Sunday Night Journal — April 29, 2007
04/30/2007
Homeless Conservatives: Making it Official?
As often happens, I’ve changed my mind at the last minute about this week’s journal. The catalyst is this post at Crunchy Con and its associated comments, which consider the place of social conservatives in a political realignment which might follow the current troubles of the Republican Party, which is something that’s been on my mind anyway.
Now, it’s not at all new for orthodox Christians to note their differences with both U. S. political parties. The hysterics about “theocracy” coming from people like Kevin Phillips notwithstanding, and the fact that millions of these Christians mostly vote Republican notwithstanding, and the visible attachment of certain prominent Christians (Falwell, Robertson, the Catholic neo-conservatives) to the Republican Party nothwithstanding, the truth, I think, is that most of us don’t have any strong sense of commitment to the Republicans. Prescinding from generalizations about others, and speaking only for myself, I’ve never had any illusions that any political party is anything other than, well, a political party.
In our system that means a coalition of a lot of different interests and a lot of different ideas, held together by the belief or hope that they have enough in common to enable them to agree on a substantial number of policies and to unite behind candidates committed to those policies. The Republican party, loosely considered the conservative party, is a unified expression of conservative ideas and sentiments only in the paranoid fevers (and fund-raising letters) of the left. At a minimum it’s a coalition of social conservatives of whom most but not all are Christians, pragmatic business interests, foreign policy hawks, and libertarians. Anyone capable of defining these terms should be able to see at once that their interests are not identical, although there may be a good deal of overlap among them. I sometimes further simplify this by combining the latter three groups under the term “right-wing,” which is, obviously, not the accepted way of using the term, but seems to me a useful way of separating aggressive nationalism and doctrinaire capitalism from conservatism. The Iraq war, for instance, I would call a right-wing enterprise, but not a conservative one (even though many conservatives support it, and most have not actively opposed it).
The Republican Party is in trouble, and it’s entirely possible that it may decide that its road to survival involves ignoring the social conservatives, who of course have always been disliked and resented by some elements of the party anyway. And whether or not that becomes a deliberate strategy, one can see several scenarios that would cause social conservatives to defect: for instance, the nomination of Rudy Giuliani for president.
This possibility produces no emotional reaction in me at all. My attitude toward the Republican Party has always been notably cold: I have never seen in it enough of my convictions to enable me to identify myself with it, and have regarded it only as the party more likely to do something I want it to do. The only leverage I have in pushing it where I want it to go is my one vote. At what point does it become reasonable for me to withhold that vote?

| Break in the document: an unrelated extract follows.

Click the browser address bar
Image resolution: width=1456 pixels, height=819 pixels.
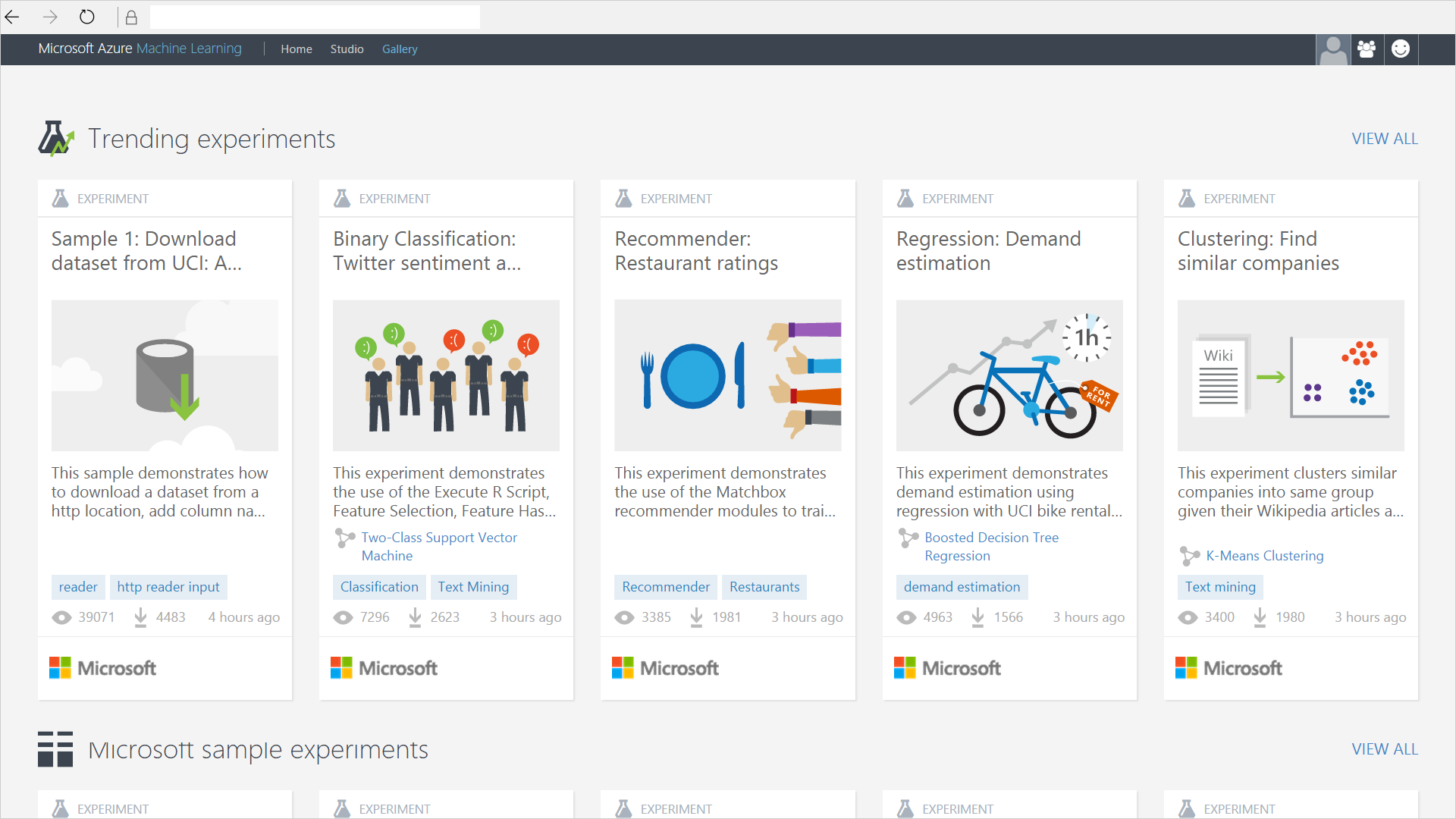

To withhold my vote would mean either abstaining or voting for a third party. For a number of reasons which I should think are obvious once I’ve described myself as a social conservative, I’m not going to vote for a Democrat as president. I won’t say I would never vote for one, but I don’t foresee it. The argument against this course—not voting, or voting for a third party that has no chance of winning—is that it’s in effect a vote for the party you like least. If you view one party as being at least marginally better than the other and yet do not vote for it, you’ve made it more likely by one vote that the marginally worse party will win. This logic is ironclad; it’s simple arithmetic, and you have to accept it if you’re considering this course.
It’s not, however, the end of the story. Your vote only has persuasive power to the party if they need it to win, and if there’s a chance of your withholding it. If they can take it for granted—truly for granted—you have no power. They can ignore you without risk. If the party is moving away from where you want it to be there may come a time when you have to give the leash a yank, even if it means giving a victory to the party that actively opposes you, because if you don’t you’re going to end up with neither party considering your wishes of any importance whatever. This logic, too, is ironclad, I think.
The time may come when social conservatives are required to issue that reminder to the Republican party. It may come in the 2008 election. But there’s a risk in doing this: when you pull on that leash, it may break or slip off. The party may find that it really doesn’t need you, in which case you could find yourself on the sidelines, yelling to no effect. We may be about to find out just how much purchase socially conservative principles have on the Republican Party and on the electorate in general.